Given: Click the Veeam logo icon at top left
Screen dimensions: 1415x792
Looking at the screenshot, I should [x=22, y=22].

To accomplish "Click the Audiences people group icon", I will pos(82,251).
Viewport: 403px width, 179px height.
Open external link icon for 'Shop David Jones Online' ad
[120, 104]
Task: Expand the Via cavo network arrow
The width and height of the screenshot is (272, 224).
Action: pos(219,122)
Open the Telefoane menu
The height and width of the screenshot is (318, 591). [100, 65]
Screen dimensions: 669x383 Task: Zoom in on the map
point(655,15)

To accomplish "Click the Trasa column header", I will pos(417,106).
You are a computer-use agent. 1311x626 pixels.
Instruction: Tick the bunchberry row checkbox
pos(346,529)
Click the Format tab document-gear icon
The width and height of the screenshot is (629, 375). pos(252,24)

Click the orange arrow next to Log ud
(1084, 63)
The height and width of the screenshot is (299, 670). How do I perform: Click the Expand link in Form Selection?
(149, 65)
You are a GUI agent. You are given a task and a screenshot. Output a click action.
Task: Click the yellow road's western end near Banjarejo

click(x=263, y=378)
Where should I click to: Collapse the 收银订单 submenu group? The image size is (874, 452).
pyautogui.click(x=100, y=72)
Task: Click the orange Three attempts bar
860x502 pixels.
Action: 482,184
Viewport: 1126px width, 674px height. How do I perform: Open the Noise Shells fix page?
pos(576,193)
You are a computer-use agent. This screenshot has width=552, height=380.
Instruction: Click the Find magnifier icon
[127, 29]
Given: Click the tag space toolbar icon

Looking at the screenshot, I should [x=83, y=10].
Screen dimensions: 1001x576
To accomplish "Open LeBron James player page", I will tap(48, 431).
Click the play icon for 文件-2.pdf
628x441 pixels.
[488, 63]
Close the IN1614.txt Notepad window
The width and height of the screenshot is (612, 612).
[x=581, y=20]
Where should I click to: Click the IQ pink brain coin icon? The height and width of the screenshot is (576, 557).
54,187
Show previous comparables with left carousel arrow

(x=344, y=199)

Required work:
Take the line containing "You are a computer-use agent. This" as the first line and the last line of the data above as the final one. Write out these lines and all between them exactly.

Expected answer:
You are a computer-use agent. This screenshot has width=552, height=380.
Instruction: Click the Find magnifier icon
[127, 29]
Given: Click the tag space toolbar icon

Looking at the screenshot, I should [x=83, y=10].
Screen dimensions: 1001x576
To accomplish "Open LeBron James player page", I will tap(48, 431).
Click the play icon for 文件-2.pdf
628x441 pixels.
[488, 63]
Close the IN1614.txt Notepad window
The width and height of the screenshot is (612, 612).
[x=581, y=20]
Where should I click to: Click the IQ pink brain coin icon? The height and width of the screenshot is (576, 557).
54,187
Show previous comparables with left carousel arrow

(x=344, y=199)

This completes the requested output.